ZADANIE:
Zwróć wszystkie poniższe wpisy wiernie, wiersz po wierszu, bez żadnych zmian. Obrazy pomiń.

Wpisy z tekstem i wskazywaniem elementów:
==========
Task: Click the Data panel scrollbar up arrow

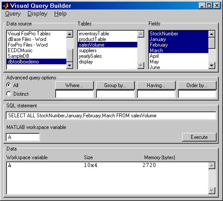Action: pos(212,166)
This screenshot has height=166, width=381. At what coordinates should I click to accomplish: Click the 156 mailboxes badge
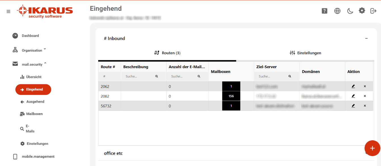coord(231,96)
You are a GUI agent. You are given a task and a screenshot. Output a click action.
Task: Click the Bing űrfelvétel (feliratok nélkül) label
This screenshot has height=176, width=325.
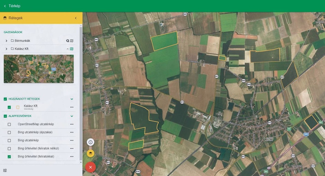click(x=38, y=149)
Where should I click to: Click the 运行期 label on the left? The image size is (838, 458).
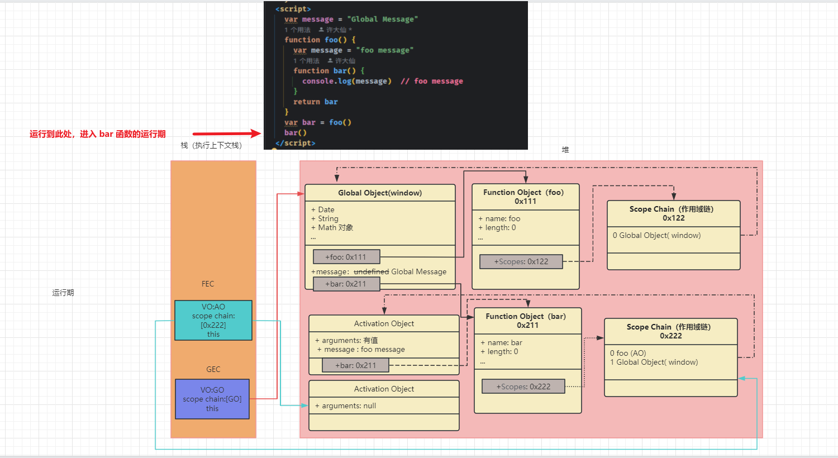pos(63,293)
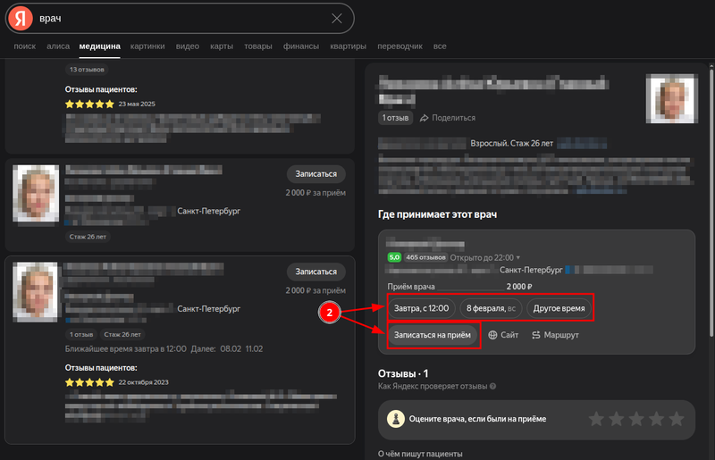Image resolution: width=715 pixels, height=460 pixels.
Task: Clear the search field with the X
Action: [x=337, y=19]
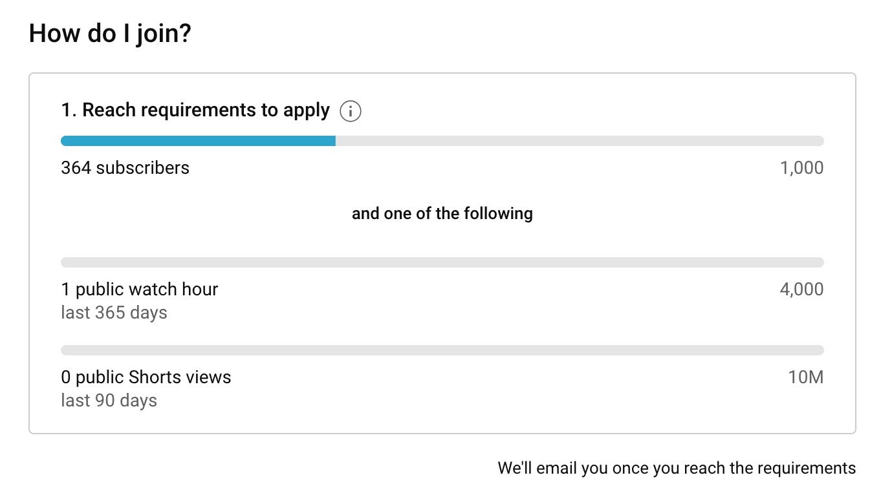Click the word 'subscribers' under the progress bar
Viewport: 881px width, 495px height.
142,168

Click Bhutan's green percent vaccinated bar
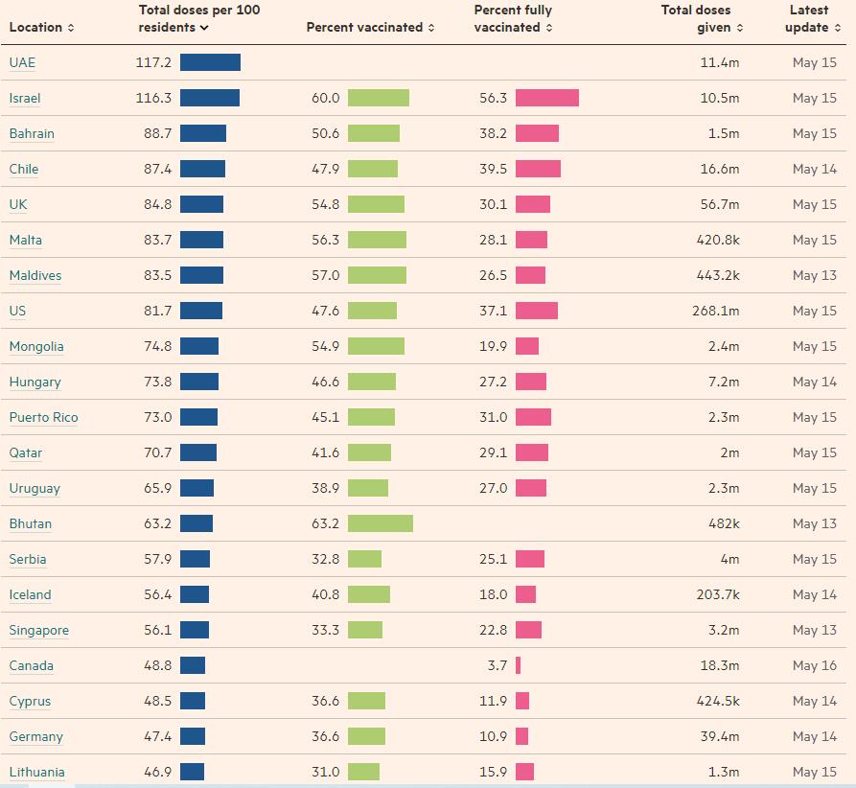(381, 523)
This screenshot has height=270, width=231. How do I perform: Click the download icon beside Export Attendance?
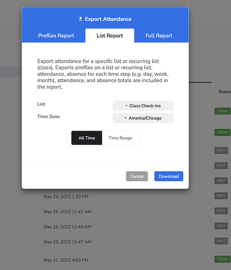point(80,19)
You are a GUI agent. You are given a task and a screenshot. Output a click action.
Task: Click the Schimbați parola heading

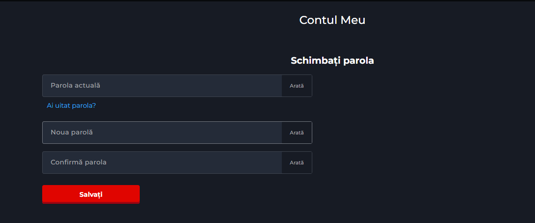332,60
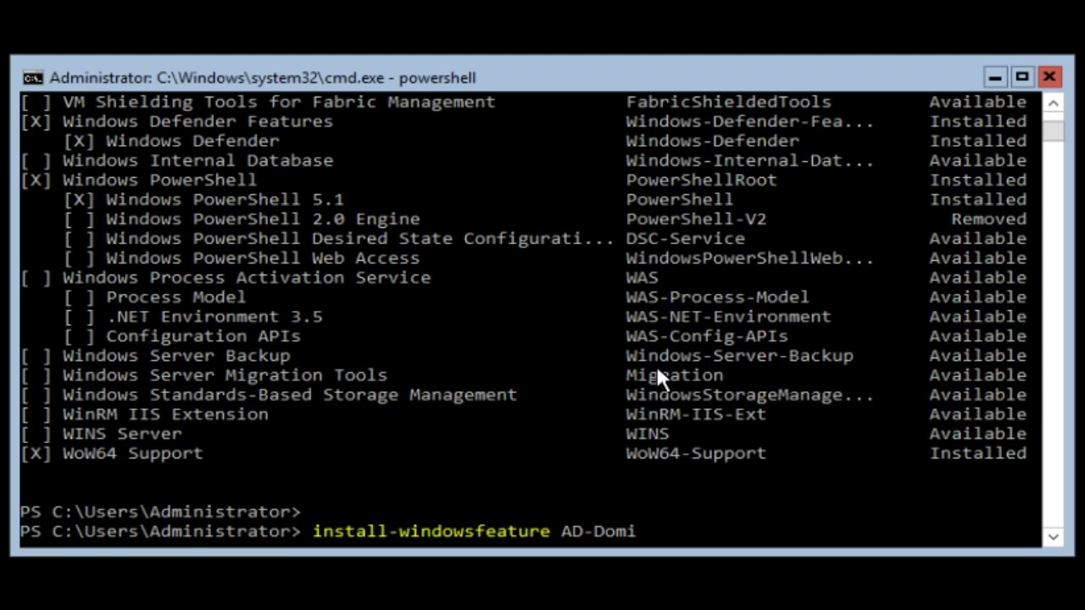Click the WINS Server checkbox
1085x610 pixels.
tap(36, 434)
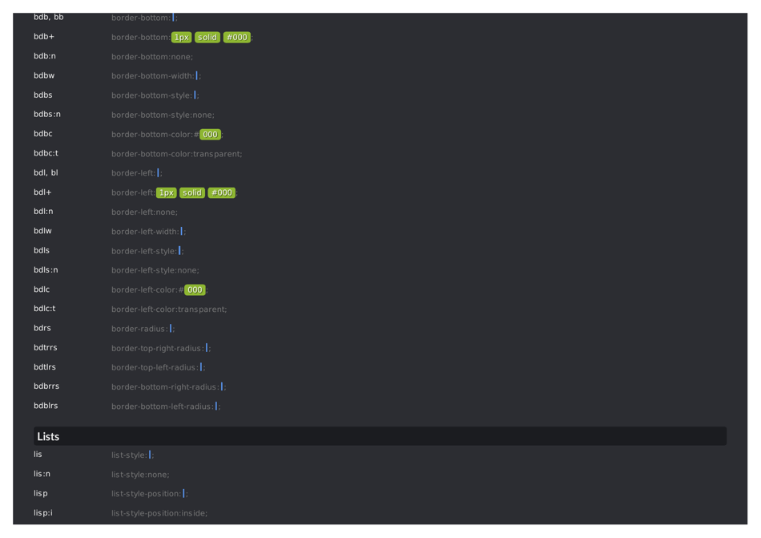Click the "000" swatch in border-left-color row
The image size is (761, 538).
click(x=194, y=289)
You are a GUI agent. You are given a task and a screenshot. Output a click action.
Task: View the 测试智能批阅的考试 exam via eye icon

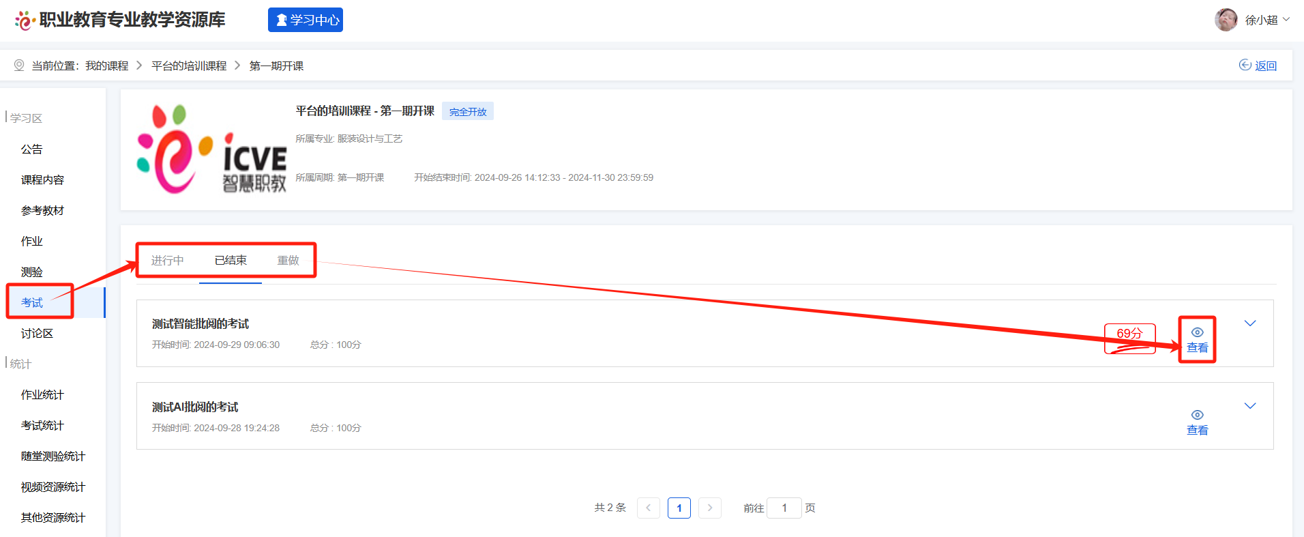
==========
WYNIK KOŃCOWY:
Task: Click the Data panel scrollbar up arrow

Action: pos(212,166)
This screenshot has height=166, width=381. At what coordinates should I click to accomplish: Click the 156 mailboxes badge
coord(231,96)
You are a GUI agent. You are given a task and a screenshot. Output a click action.
Task: Click the Bing űrfelvétel (feliratok nélkül) label
This screenshot has height=176, width=325.
click(x=38, y=149)
Where should I click to: Click the 运行期 label on the left? The image size is (838, 458).
pos(63,293)
Image resolution: width=715 pixels, height=460 pixels.
Task: Clear the search field with the X
Action: [x=337, y=19]
Click the word 'subscribers' under the progress bar
Viewport: 881px width, 495px height.
142,168

Click Bhutan's green percent vaccinated bar
(381, 523)
This screenshot has height=270, width=231. How do I perform: Click the download icon beside Export Attendance?
point(80,19)
You are a GUI agent. You are given a task and a screenshot. Output a click action.
Task: Click the Schimbați parola heading

332,60
Click the WINS Server checkbox
1085x610 pixels.
tap(36, 434)
Click the "000" swatch in border-left-color row
The image size is (761, 538).
click(x=194, y=289)
You are a GUI agent. You are given a task and a screenshot. Output a click action.
Task: View the 测试智能批阅的考试 exam via eye icon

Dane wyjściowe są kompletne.